What is needed:
Return the data below exactly, but only from the line containing "Instruction: Collapse the Mitsubishi" through the line containing "Pan the map", with both of those lines included.

Collected data entries:

※

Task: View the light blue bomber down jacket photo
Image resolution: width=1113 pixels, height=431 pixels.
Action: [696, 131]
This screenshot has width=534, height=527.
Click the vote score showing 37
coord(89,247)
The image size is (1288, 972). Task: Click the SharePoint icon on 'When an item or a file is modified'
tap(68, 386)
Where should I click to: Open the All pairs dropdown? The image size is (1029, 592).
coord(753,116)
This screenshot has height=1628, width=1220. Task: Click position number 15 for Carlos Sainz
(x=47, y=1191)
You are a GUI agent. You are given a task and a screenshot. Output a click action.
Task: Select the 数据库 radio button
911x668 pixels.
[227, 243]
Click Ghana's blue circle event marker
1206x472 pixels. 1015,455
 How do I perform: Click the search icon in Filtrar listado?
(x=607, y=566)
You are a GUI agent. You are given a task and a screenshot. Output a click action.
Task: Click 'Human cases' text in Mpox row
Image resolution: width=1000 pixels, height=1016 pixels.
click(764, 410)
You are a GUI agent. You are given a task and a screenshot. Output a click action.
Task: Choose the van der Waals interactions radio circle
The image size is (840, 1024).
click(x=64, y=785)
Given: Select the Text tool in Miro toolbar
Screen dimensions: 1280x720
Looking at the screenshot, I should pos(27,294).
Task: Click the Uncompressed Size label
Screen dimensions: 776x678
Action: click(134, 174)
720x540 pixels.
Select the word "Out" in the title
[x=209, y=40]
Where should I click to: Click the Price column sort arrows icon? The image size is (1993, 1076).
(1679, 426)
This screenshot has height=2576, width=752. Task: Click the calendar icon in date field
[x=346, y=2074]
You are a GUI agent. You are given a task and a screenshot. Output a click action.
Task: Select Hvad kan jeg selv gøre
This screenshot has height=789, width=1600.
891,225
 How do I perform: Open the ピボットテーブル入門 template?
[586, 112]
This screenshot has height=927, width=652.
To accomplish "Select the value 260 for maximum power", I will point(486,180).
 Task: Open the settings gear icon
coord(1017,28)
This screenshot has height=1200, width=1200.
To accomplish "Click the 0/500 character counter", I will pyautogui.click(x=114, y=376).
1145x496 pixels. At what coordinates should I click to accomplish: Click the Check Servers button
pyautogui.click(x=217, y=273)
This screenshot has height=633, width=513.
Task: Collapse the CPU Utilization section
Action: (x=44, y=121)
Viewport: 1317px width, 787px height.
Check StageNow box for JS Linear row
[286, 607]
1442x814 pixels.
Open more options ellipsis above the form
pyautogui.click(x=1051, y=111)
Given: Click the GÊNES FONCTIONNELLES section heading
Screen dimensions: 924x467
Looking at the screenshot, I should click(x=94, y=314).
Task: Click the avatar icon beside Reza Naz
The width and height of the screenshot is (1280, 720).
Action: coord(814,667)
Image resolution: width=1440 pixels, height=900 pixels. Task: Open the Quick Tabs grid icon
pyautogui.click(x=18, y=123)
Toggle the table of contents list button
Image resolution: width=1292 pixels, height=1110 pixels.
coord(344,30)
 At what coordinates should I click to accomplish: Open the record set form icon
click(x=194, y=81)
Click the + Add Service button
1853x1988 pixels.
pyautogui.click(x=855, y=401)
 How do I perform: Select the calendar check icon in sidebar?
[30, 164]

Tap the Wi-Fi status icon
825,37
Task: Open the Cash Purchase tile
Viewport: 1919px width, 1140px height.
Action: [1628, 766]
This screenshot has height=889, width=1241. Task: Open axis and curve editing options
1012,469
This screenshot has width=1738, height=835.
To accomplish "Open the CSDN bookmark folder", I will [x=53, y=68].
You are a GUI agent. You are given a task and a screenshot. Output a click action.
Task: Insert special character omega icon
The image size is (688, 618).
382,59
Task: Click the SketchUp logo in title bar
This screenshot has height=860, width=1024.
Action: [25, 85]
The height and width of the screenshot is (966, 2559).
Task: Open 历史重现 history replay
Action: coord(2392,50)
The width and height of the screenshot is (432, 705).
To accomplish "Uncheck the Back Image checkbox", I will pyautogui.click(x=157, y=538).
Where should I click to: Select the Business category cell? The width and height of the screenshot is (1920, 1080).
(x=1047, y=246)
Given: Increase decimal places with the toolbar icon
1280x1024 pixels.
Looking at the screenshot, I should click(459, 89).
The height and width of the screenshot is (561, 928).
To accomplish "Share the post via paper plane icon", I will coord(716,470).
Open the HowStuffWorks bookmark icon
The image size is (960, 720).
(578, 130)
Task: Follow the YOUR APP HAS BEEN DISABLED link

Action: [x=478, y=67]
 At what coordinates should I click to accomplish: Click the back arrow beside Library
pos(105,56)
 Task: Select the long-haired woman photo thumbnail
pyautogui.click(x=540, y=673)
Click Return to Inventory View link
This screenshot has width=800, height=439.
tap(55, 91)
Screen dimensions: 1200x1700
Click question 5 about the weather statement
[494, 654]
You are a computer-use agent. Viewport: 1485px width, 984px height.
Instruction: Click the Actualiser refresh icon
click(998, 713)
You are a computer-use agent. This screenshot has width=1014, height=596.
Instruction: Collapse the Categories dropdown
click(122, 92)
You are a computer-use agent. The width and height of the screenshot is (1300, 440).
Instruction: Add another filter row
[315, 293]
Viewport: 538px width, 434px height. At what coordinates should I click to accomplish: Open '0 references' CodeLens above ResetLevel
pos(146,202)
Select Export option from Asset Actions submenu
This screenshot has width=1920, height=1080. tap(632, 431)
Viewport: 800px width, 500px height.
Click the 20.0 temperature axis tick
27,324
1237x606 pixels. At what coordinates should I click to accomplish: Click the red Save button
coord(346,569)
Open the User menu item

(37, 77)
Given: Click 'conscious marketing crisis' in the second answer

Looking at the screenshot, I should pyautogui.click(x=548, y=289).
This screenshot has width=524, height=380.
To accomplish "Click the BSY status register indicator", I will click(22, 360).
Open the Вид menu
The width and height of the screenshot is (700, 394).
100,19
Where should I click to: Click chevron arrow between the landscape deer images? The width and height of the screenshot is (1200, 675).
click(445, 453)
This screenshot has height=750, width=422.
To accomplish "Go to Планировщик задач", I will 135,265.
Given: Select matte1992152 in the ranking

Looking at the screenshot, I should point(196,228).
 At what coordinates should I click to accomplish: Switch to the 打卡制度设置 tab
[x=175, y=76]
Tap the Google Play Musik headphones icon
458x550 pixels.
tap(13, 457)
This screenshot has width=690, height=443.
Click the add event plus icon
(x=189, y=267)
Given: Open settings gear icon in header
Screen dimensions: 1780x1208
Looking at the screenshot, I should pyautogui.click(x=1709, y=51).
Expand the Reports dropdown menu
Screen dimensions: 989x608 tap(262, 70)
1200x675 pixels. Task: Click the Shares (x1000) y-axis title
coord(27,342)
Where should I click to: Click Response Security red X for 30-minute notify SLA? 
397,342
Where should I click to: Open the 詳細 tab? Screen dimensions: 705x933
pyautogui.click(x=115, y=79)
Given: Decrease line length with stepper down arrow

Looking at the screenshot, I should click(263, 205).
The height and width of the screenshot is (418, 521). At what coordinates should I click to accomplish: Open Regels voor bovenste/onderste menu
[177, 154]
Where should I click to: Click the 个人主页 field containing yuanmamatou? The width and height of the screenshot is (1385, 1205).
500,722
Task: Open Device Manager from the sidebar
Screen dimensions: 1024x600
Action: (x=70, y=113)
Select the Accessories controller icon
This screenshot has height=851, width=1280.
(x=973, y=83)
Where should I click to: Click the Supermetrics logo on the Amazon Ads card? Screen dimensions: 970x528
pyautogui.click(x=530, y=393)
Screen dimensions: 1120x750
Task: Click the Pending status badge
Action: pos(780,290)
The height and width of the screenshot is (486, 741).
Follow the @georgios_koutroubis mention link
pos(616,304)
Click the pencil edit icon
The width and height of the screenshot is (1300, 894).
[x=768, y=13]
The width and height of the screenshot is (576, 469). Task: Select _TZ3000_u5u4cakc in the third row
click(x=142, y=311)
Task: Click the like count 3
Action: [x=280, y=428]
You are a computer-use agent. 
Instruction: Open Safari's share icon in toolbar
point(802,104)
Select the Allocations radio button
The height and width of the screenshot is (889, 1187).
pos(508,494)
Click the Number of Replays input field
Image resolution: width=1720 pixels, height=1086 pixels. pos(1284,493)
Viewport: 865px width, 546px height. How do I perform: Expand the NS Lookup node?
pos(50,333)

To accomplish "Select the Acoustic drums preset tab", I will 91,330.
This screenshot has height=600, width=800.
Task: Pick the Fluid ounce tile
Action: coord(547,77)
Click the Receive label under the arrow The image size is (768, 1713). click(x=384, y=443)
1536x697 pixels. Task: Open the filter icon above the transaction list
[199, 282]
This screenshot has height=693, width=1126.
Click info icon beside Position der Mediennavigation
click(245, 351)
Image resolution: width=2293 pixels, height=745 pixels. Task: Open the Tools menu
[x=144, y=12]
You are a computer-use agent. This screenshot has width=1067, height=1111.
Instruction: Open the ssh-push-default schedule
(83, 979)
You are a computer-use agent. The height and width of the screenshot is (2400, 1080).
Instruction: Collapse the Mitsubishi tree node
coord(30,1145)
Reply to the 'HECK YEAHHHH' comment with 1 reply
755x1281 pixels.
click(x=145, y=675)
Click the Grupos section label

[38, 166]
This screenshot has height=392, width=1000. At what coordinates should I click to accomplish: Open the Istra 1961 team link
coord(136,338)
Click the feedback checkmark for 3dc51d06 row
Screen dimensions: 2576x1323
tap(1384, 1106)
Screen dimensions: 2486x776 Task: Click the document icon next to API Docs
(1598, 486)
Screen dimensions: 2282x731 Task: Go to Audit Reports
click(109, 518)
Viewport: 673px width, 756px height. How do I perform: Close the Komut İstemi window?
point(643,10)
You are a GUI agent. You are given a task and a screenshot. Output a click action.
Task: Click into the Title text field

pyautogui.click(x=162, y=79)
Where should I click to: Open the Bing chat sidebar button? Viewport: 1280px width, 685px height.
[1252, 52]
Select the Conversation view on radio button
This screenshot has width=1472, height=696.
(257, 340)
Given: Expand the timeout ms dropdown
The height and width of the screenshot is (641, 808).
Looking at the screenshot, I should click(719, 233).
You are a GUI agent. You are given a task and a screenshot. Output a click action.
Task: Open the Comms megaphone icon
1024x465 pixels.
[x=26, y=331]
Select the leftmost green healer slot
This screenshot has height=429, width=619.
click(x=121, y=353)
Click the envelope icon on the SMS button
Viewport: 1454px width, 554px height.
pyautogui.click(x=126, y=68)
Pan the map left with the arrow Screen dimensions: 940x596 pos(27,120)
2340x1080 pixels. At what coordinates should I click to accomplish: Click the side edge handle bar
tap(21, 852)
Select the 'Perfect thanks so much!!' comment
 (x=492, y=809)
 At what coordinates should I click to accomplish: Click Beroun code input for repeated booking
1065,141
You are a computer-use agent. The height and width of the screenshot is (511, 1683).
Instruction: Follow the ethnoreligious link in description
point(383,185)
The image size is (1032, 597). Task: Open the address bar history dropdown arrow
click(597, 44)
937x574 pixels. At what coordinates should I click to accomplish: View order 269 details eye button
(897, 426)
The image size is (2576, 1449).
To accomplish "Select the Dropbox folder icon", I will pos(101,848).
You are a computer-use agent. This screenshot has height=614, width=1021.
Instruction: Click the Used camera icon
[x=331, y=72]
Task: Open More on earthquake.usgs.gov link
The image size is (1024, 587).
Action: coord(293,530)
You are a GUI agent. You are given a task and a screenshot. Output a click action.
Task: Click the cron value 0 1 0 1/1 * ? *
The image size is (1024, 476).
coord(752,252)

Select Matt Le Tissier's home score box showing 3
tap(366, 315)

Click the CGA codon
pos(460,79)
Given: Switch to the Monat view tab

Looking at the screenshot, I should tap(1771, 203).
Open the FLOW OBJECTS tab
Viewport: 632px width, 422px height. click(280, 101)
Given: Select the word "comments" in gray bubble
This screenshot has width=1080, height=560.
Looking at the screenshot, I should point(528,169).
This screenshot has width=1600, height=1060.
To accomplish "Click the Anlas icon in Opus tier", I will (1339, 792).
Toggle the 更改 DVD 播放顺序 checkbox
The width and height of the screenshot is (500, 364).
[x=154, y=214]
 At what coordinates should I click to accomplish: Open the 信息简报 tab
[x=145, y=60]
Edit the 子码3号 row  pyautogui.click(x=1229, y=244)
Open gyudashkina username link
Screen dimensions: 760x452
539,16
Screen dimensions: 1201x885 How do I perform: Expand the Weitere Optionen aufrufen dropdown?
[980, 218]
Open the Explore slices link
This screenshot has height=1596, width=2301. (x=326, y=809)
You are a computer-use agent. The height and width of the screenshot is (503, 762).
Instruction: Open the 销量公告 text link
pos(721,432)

※

Result for this exercise:
Instruction: Collapse the Mitsubishi tree node
coord(30,1145)
Reply to the 'HECK YEAHHHH' comment with 1 reply
755x1281 pixels.
click(x=145, y=675)
Click the Grupos section label

[38, 166]
This screenshot has height=392, width=1000. At what coordinates should I click to accomplish: Open the Istra 1961 team link
coord(136,338)
Click the feedback checkmark for 3dc51d06 row
Screen dimensions: 2576x1323
tap(1384, 1106)
Screen dimensions: 2486x776 Task: Click the document icon next to API Docs
(1598, 486)
Screen dimensions: 2282x731 Task: Go to Audit Reports
click(109, 518)
Viewport: 673px width, 756px height. How do I perform: Close the Komut İstemi window?
point(643,10)
You are a GUI agent. You are given a task and a screenshot. Output a click action.
Task: Click into the Title text field

pyautogui.click(x=162, y=79)
Where should I click to: Open the Bing chat sidebar button? Viewport: 1280px width, 685px height.
[1252, 52]
Select the Conversation view on radio button
This screenshot has width=1472, height=696.
(257, 340)
Given: Expand the timeout ms dropdown
The height and width of the screenshot is (641, 808).
Looking at the screenshot, I should click(719, 233).
You are a GUI agent. You are given a task and a screenshot. Output a click action.
Task: Open the Comms megaphone icon
1024x465 pixels.
[x=26, y=331]
Select the leftmost green healer slot
This screenshot has height=429, width=619.
click(x=121, y=353)
Click the envelope icon on the SMS button
Viewport: 1454px width, 554px height.
pyautogui.click(x=126, y=68)
Pan the map left with the arrow Screen dimensions: 940x596 pos(27,120)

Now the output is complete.